**Cette Lettre ouverte aux médecins belges fait écho à la Lettre ouverte des médecins belges adressée au membres du Comité Consultatif National d’Ethique écrite en 2013
Nous sommes les parents d’Hervé Pierra, le cas de notre enfant avait été médiatisé en France. Notre fils est resté plongé dans un coma végétatif chronique irréversible pendant 8 ans ½ et est décédé en 6 jours cauchemardesques après l’application de la loi Léonetti, sans aucune sédation.
Nous comprenons votre révolte et votre courroux.
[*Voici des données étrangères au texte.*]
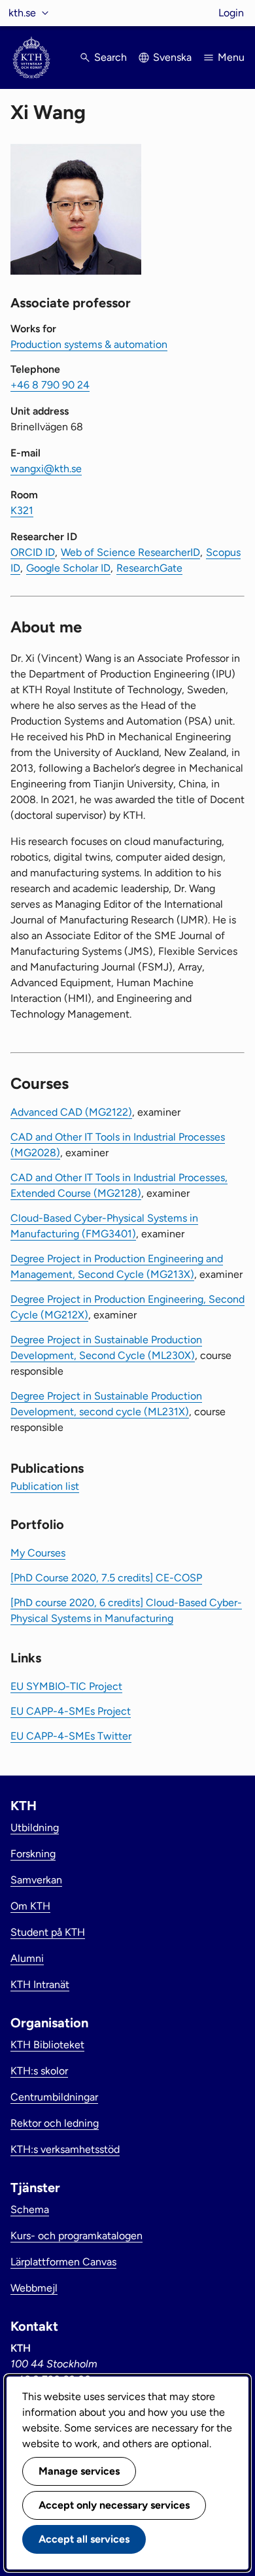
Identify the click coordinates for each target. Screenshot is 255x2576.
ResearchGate (149, 568)
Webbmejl (34, 2288)
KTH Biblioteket (47, 2044)
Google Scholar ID (68, 568)
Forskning (33, 1853)
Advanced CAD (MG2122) (71, 1112)
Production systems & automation (88, 344)
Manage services (79, 2471)
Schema (29, 2209)
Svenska (172, 57)
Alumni (27, 1958)
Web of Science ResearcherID (130, 552)
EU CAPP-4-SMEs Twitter (70, 1736)
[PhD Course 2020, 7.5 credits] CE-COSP (106, 1577)
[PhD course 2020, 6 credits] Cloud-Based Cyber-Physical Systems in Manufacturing (126, 1610)
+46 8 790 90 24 (50, 385)
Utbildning (34, 1827)
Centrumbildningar (54, 2097)
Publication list (44, 1486)
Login (231, 13)
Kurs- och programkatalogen (76, 2235)
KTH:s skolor (39, 2071)
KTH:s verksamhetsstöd (65, 2149)
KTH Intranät (39, 1984)
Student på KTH (47, 1932)
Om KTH (30, 1906)
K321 (21, 510)
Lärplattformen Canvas (63, 2262)
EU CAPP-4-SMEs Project (70, 1711)
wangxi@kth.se (46, 468)
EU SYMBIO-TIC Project (66, 1686)
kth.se (22, 13)
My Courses (37, 1553)
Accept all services (84, 2539)
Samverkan (36, 1880)
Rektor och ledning (54, 2123)
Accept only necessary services (114, 2505)
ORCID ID (32, 552)
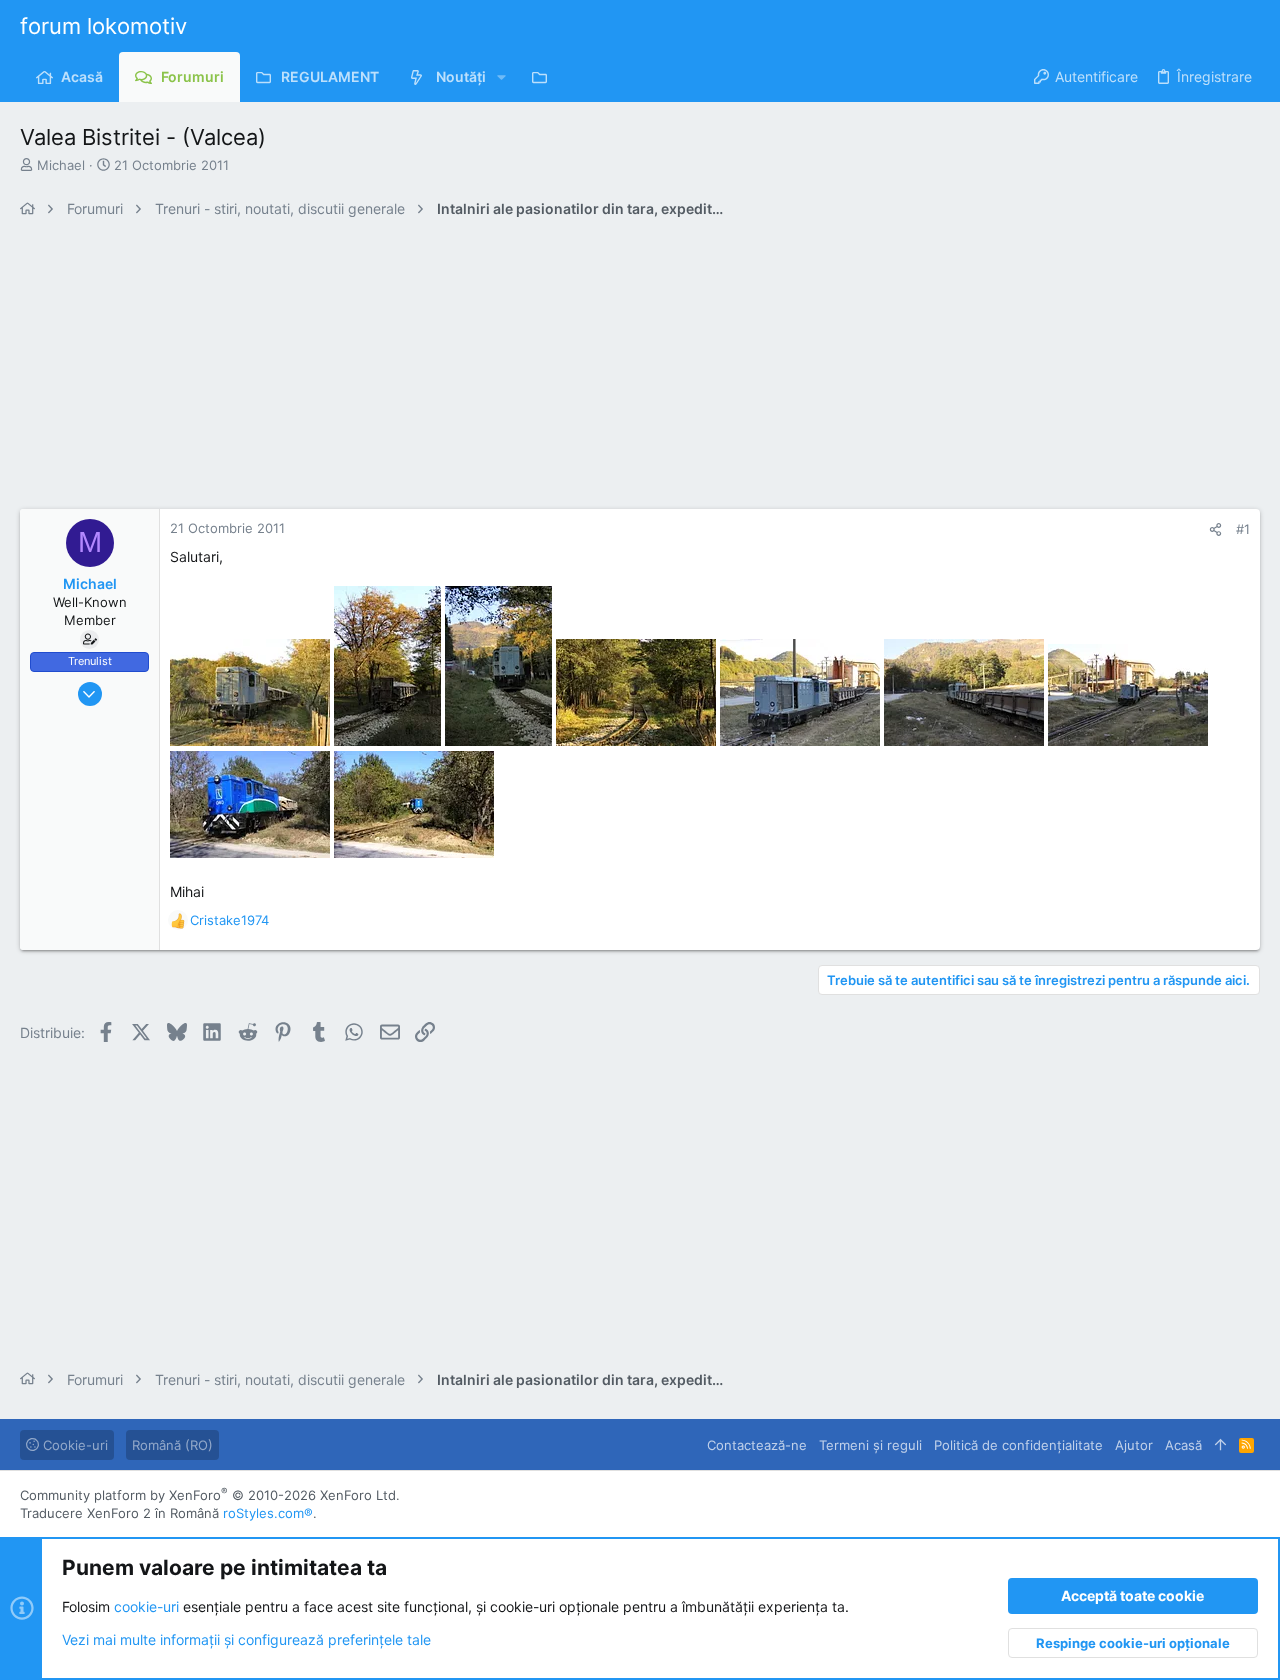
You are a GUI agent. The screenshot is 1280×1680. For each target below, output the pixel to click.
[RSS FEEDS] (544, 77)
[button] (501, 77)
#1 (1243, 529)
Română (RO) (172, 1445)
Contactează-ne (757, 1445)
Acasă (1183, 1445)
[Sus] (1220, 1445)
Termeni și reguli (870, 1445)
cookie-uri (146, 1606)
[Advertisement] (620, 369)
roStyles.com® (268, 1513)
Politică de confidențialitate (1018, 1445)
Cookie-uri (73, 1445)
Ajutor (1134, 1445)
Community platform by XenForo (210, 1495)
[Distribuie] (1215, 529)
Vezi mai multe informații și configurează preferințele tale (246, 1639)
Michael (61, 165)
Mon mari et moi-même, nous nous « battons » depuis une dizaine d’années pour un référendum sur la question de la fin de vie en France, afin que chaque citoyen se détermine en connaissance de cause et en conscience.
Nous assistons régulièrement à des débats et des conférences et attestons que la législation belge en la matière, joue un rôle de « repoussoir ». Nos amis hollandais, bénéficient du même traitement. Le procédé est simple et vieux comme le monde. Un proverbe dit : « quand on veut tuer son chien, on dit qu’il a la rage ! ». Eh bien, nous y voilà ! Ce péage « bonne conscience », autorise tout, légitime tout et n’importe quoi.
Nous ne sommes pas naïfs et savons que ce type de procédé, qui n’honore pas ses auteurs, est la seule méthode des « sans arguments ». Agiter les peurs et les fantasmes de toutes sortes, abonder dans des provocations outrancières, sont autant d’indignités et d’aveux de faiblesse. Le fait d’égratigner, voire de blesser nos amis belges et hollandais, n’a guère d’importance au regard de ce que certains défendent comme un enjeu primordial : « refuser à tout prix l’euthanasie ou l’exception d’euthanasie ». La limite de la diffamation est atteinte lorsque des soignants colportent des rumeurs d’atrocités commises de l’autre côté de la frontière. Les dégâts des rumeurs sont incommensurables.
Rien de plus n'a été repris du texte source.